Contributed by Nicole del Rosario
The reason I am writing this is to share my experience of leaving Philippine premises and travelling to Dubai in the midst of the ongoing pandemic. The sole purpose of my trip was to meet my boyfriend and my mom after almost a year of being separated.
We all have suffered enough — financially, mentally and emotionally. As we have endured so much pain in just less than a year, I always tell my closest friends that nothing really can surprise me now. I feel like I have experienced it all already: Losing a very close friend of mine because of the virus, being separated with my loved ones for 10 months, having so many uncertainties in life that you just feel like not hoping at all.
Cancelled travels due to COVID-19
I had a trip planned for March of this year: I was so excited to visit Europe again, and everything was well planned and processed. Then, in the first quarter of March, I started to hear news that the Philippines might be closing its border soon. I still hoped that before that happened, I would still be able to push through with my flight.
But unfortunately, five days before my flight, the country had officially closed its borders for non-essential travel, both inbound and outbound. I was so heartbroken, not because of the wasted money and time, but because of not being able to see my loved one.
We thought that it would just last for a couple of months, and that probably by June or July, we would be able to meet each other again. But lockdown still continued for months after months after months, it felt almost like not seeing any sign of a light at the end of the tunnel anymore.
A second chance at reuniting
Then, it was mid-October when suddenly, my phone received a notification about a newly published article — if I’m not mistaken, it was titled something like this: Philippines, to Open Its Borders for Outbound Non-Essential Travel. It was a big surprise for me and my boyfriend. Finally! Finally, there was a big chance that we could meet again before the year ended.
After a long time of research, following announcements from the Bureau of Immigration, and joining online groups of people in the same situation — this was it. I could finally exit the Philippines to meet him.
Obstacles along the way
What we planned first was for me to process my Schengen Visa again. I spoke to the Austrian Embassy Consul to inquire about the right procedure on how to do so. It took days before I got an answer, but it still was not clear.
Our goal was to meet immediately before the Philippines closed its border again. But then what happened was not what we expected — countries in Europe started to close their borders again because of the second wave. We both got scared and anxious that this would turn into another 10-month nightmare of not being able to reunite if he got locked down in Belgium, where he resides. So, this occurrence resulted in me looking for other options as to where we could meet.
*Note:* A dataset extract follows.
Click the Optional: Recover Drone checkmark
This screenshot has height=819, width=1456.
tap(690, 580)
Luckily, I have a very good friend who works in Dubai, and I was assisted in processing a tourist visa to enter the UAE. A hope in me grew once again.
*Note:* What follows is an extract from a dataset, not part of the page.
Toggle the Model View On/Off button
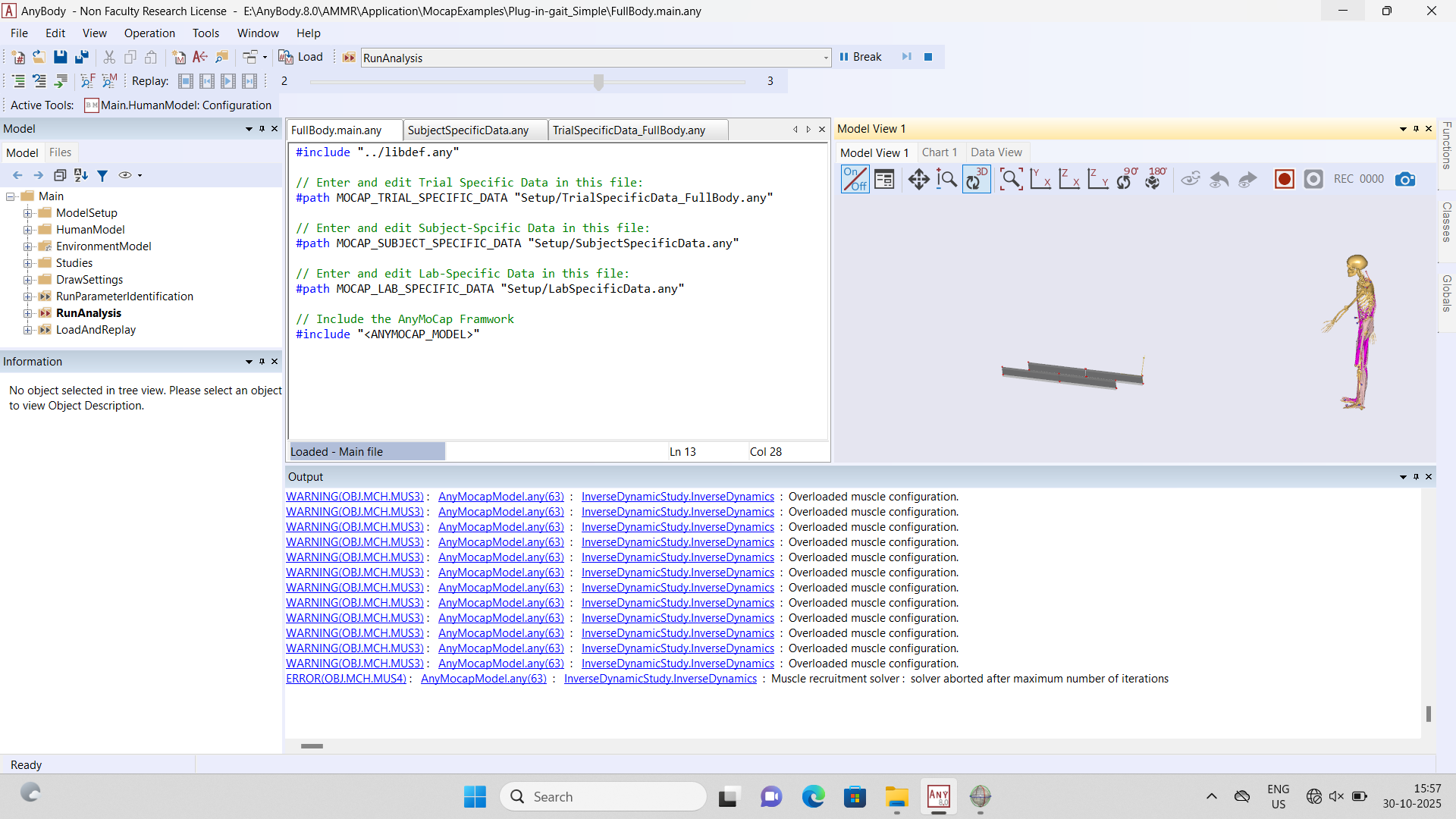The height and width of the screenshot is (819, 1456). pos(855,179)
Preparing for my trip to the UAE
Within the day of submitting my passport details, my 30-day tourist visa was released. But the anxiety didn’t stop there. I already had the visa and all, and I could easily book the ticket and hotel; but I still needed to accomplish one of the requirements — to take a PCR test and get a negative result for COVID-19.
Two days after my visa was released, I went for my PCR test in Makati Medical Center, and got my results within the day. Thankfully, they were negative. Afterwards, however, I was still so anxious. There were so many questions and thoughts running through my mind, mostly negative: Will I be able to exit the Philippines? Will Dubai let me enter?
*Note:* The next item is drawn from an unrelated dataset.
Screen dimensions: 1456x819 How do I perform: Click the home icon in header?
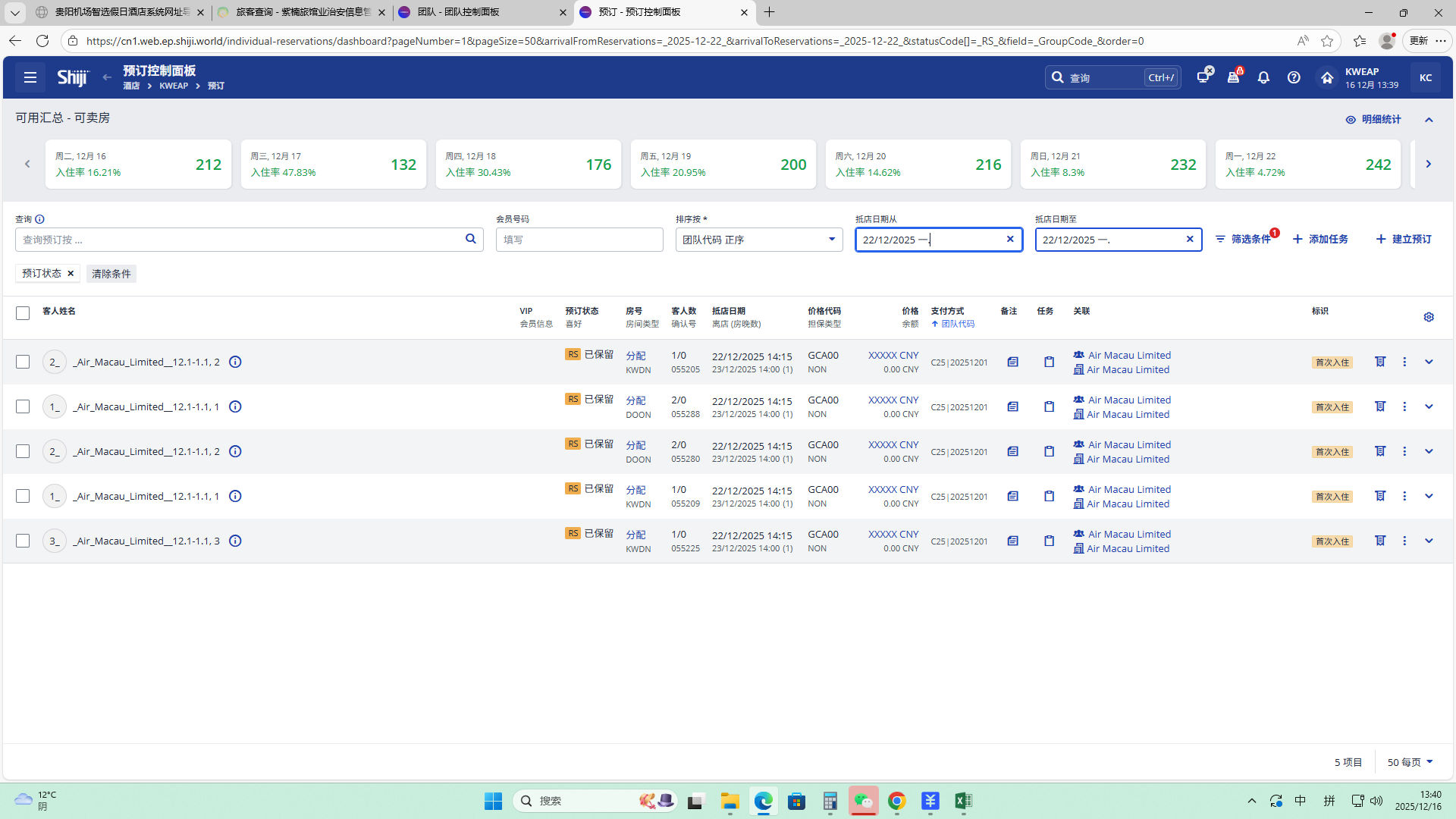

Four days before my flight, I couldn’t eat because of lack of appetite; my brain was too active thinking of possibilities. I already had every possible document that I could bring to make sure that if questions were to arise, I would be able to present everything necessary.
Travelling to Dubai from the Philippines during the pandemic
These are the main documents required for those travelling to Dubai during the pandemic:
- 30 days single-entry tourist visa
- Travel and health insurance, which mainly covers COVID-19
- Swab test result
- Two-way ticket
- Confirmed booking for hotel accommodation
But just to be ready for anything, I brought other documents with me, including bank statements from my debit and credit card (I even brought my bank book because I was that paranoid) to show them that I would be able to finance my trip.
My Immigration experience
I was really nervous during my Immigration interview. The lady was really strict, asking me questions that were not asked of me on previous travels abroad. Besides questions about what my activities would be on my trip, she also asked me things like, “So you said you’re going to meet your mom who lives in Saudi. When will this be?” She even asked for my company ID, and this still gives me chills — if I was not able to present my ID, I could have stopped by them.
And then, they let me pass. I was so surprised and so happy, as I prepared myself for the worst-case scenario. I immediately informed my friends, my mother, and my boyfriend.
Arrival in Dubai: What it’s like during the pandemic
After my nine-hour flight I arrived in Dubai — it was my first time to be in the Middle East, and I was still experiencing an adrenaline rush and running on no sleep at all.
Entering Dubai during the pandemic was so smooth, which I didn’t expect at all. The immigration officer just looked at my passport and visa and stamped it. Then, before exiting the airport, I had to undergo another swab test; it was free, and the results came out the day after my arrival.
So, here I am with my love. Finally, after 10 long and excruciating months, we are once again reunited.